Open-vocabulary video visual relationship detection aims to expand video visual relationship detection beyond annotated categories by detecting unseen relationships between both seen and unseen objects in videos. Existing methods usually use trajectory detectors trained on closed datasets to detect object trajectories, and then feed these trajectories into large-scale pre-trained vision-language models to achieve open-vocabulary classification. Such heavy dependence on the pre-trained trajectory detectors limits their ability to generalize to novel object categories, leading to performance degradation. To address this challenge, we propose to unify object trajectory detection and relationship classification into an end-to-end open-vocabulary framework.

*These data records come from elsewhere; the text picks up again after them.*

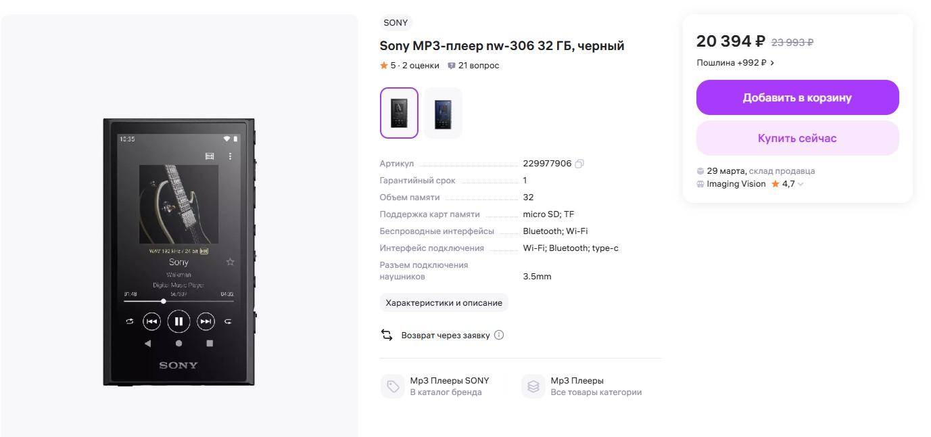Enlarge the main Sony player product image
The width and height of the screenshot is (931, 437).
pos(179,252)
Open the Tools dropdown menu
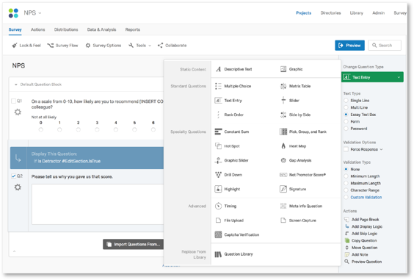The height and width of the screenshot is (280, 414). point(140,46)
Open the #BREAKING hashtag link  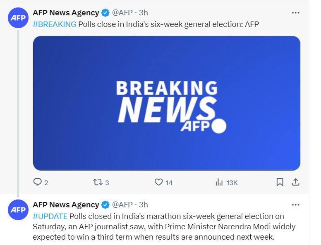[55, 24]
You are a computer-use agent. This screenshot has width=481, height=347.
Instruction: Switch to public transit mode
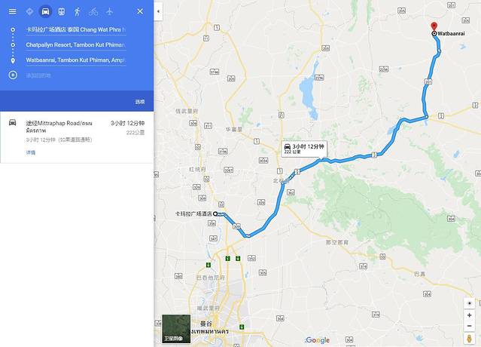(x=62, y=11)
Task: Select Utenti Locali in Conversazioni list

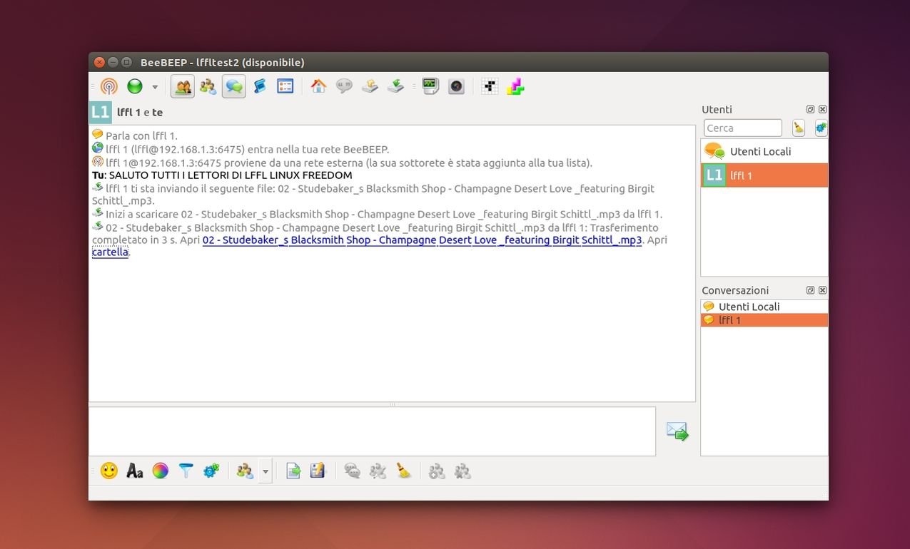Action: (x=749, y=307)
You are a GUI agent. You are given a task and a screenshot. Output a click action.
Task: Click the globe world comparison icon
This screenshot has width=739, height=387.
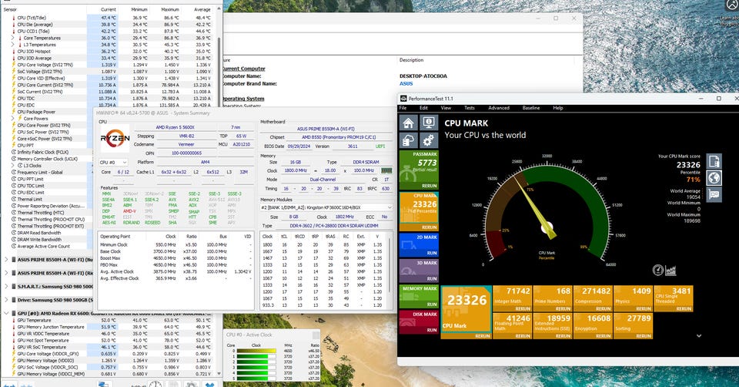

Under this framework, we propose a relationship-aware open-vocabulary trajectory detector. It primarily consists of a query-based Transformer decoder, where the visual encoder of CLIP is distilled for frame-wise open-vocabulary object detection, and a trajectory associator. To exploit relationship context during trajectory detection, a relationship query is embedded into the Transformer decoder, and accordingly, an auxiliary relationship loss is designed to enable the decoder to perceive the relationships between objects explicitly. Moreover, we propose an open-vocabulary relationship classifier that leverages the rich semantic knowledge of CLIP to discover novel relationships. To adapt CLIP well to relationship classification, we design a multi-modal prompting method that employs spatio-temporal visual prompting for visual representation and vision-guided language prompting for language input. Extensive experiments on two public datasets, VidVRD and VidOR, demonstrate the effectiveness of our framework. Our framework is also applied to a more difficult cross-dataset scenario to further demonstrate its generalization ability.

Figures (9)

• Figure 1: (a) Existing Open-VidVRD methods rely on trajectory detectors trained on closed datasets. (b) The proposed end-to-end model performs Open-VidVRD directly on the original videos.
• Figure 2: (a) The proposed end-to-end framework, where the object trajectories and their categories are predicted by the relationship-aware open-vocabulary trajectory detector, and the relationship categories are predicted by the open-vocabulary relationship classifier. (b) The relationship-aware open-vocabulary trajectory detector. (c) The open-vocabulary relationship classifier.
• Figure 3: Results of different token numbers of vision-guided language prompts on the VidVRD dataset. Different colors denote different token numbers, i.e., the blue, orange, and green colors represent the 8,16, and 32 tokens. The horizontal axis represents the percentage of tokens from conditional prompts, i.e., from 0 (all tokens are from learnable continuous prompts) to 100% (all tokens are from learnable conditional prompts). (a) and (b) show the results of using different tokens on the mAP$_o$ metric in the auxiliary object classifier. (c) and (d) show the results of using different tokens on the mAP metric in the open-vocabulary relationship classifier.
• Figure 4: Results of different values of the hyperparameters $\alpha$ and $\beta$ on the VidVRD dataset. The horizontal axis represents the values of the parameter, and the vertical axis represents the mAP$_o$ performance. (a) shows the results of different values of $\alpha$ while keeping $\beta=0.5$. (b) shows the results of different values of $\beta$ while keeping $\beta=0.3$.
• Figure 5: Results of different values of loss function coefficients on the VidVRD dataset. The horizontal axis represents the values of the coefficients. The left and right vertical axes represent the results of the novel and all categories. (a) shows the results of different values of $\lambda_s$ while keeping $\lambda_4=1$ and $\lambda_5=1$. (b) shows the results of different values of $\lambda_4$ while keeping $\lambda_s=2$ and $\lambda_5=1$. (c) shows the results of different values of $\lambda_5$ while keeping $\lambda_4=2$ and $\lambda_5=2$. (d) shows the results of different values of $\gamma$ while keeping $\delta=0$. (e) shows the results of different values of $\delta$ while keeping $\gamma=0.2$.